BALLARO: Rutgers students should be horrified by ongoing Lincoln Annex School situation


Column: Thoughts from the LX

“Is it because they are Brown? Because they are poor? Or because they are immigrants?”

I was standing at the corner of 165 Somerset St. when I heard Lilia Fernández, a Rutgers professor of Latin and Caribbean Studies and History, plead for the students of Lincoln Annex.

“Why is Rutgers aiding and abetting the selling out of children’s education?”

It was a cold morning at 10 a.m. on Feb. 18 when I finally had to come to terms with the great injustice befalling the students of Lincoln Annex School.

For those of us who are not aware, it is time to get educated.

The story: Robert Wood Johnson University Hospital (RWJUH) has been vying to snatch the prime location of 165 Somerset St. to install the Rutgers Cancer Institute of New Jersey. 

The problem: The location is home to Lincoln Annex School, one of the few schools in the neighborhood where many students from around New Brunswick come for education.

The solution: bulldozers, gentrification and a contaminated toxic-waste abandoned warehouse 2 miles up the road.

The plan: demean the residents of New Brunswick, pilfer the children of their education and send them to a warehouse — a facsimile of a “school” — where they very well may contract the cancer that RWJUH is supposed to cure.

131 Jersey Ave. Look it up on your GPS.

Yes, the warehouse has tested positive for asbestos. Yes, it has a miserable view of St. Peter's Cemetery. Yes, it has been so contaminated with waste that the state of New Jersey has it listed as brownfield, site number 8023.

Why is this the place we are allowing children to go and forfeit their chance at decent an education?

There is a fiction concocted by RWJUH that the children will receive a $50-million school with all the latest technologies. Where is this fantasy building? 

I march with protesters on cracked non-walkable sidewalks and hear mothers lament that Lincoln Annex School does not even have air conditioning. I may trip, but I do not fall for this bold-faced lie perpetuated by the ravenous wallet-holders at RWJUH.

Sure, maybe when these students graduate, from college that is, another decrepit New Brunswick Development Corporation (DEVCO) failure may sit at 131 Jersey Ave. These promises are emptier than the giant crater near the New Brunswick Train Station, where two years ago DEVCO demolished its blundered Ferren Mall Parking Deck.

Let there be no mistake, the residents of New Brunswick are not “pro-cancer” when they demand to be treated with humanity and to not send their children to a postindustrial hellscape. Far too many New Brunswick families have buried loved ones after their fight with cancer or pray at night for their sick loved ones that still survive to believe this “pro-cancer” smear. 

RWJUH should know far too well the ways in which poor, urban-dwelling, people of color disproportionally bear the burden of cancer. If not, they should see the National Cancer Institute’s government website for further explanation.

Let us call it what it is: racism, classism, xenophobia.

Fernández and the rest of us know that it is not a coincidence that the Brown, poor, immigrant children are the ones told to learn in a toxic warehouse.

When our protest reached the members of the Board of Governors and they saw our faces reddened by the cold February chill, they were asked: Would you send your children to school at 131 Jersey Ave?

While New Brunswick mothers console their sons in Spanish in the strange boardroom and fathers carry tired daughters on their shoulders, the Board of Governors' children are nowhere to be seen. Children should not be forced to advocate for themselves, for not only their education, but also their very dignity. This is not the reality they deserve.

**Dataset extract**.
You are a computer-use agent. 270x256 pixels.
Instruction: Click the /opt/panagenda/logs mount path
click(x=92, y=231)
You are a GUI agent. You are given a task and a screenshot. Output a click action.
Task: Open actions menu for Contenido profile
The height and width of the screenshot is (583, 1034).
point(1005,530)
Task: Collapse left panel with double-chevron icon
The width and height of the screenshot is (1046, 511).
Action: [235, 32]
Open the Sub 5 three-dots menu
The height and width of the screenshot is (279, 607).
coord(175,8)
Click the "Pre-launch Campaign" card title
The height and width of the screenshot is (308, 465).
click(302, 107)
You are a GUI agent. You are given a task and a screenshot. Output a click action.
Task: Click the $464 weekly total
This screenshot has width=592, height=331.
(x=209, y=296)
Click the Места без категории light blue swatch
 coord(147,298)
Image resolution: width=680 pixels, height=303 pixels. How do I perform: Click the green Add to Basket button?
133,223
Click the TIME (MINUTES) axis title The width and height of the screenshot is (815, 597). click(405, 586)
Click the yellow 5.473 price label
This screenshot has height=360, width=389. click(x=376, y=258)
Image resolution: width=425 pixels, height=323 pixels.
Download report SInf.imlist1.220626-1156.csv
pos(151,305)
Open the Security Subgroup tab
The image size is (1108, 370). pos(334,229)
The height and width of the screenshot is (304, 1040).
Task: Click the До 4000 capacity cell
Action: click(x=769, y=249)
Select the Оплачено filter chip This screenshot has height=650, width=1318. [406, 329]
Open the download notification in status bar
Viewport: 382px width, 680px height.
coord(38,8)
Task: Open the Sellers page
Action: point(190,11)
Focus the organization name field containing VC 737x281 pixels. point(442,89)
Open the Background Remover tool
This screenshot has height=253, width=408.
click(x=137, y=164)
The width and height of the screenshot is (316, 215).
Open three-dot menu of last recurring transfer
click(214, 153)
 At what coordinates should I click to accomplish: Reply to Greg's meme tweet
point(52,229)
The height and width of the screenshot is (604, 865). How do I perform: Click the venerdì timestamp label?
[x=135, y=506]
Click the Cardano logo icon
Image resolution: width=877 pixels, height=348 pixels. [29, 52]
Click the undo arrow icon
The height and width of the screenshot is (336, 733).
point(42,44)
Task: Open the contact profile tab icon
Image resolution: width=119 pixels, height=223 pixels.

**Description of the task**.
Answer these questions from the column:
1. At what address is the warehouse to which the Lincoln Annex students would be sent?
2. Under what site number does the state of New Jersey list that warehouse as a brownfield?
3. What structure did DEVCO demolish near the New Brunswick Train Station?

**Solution to this exercise**.
1. 131 Jersey Ave.
2. Site number 8023.
3. The Ferren Mall Parking Deck.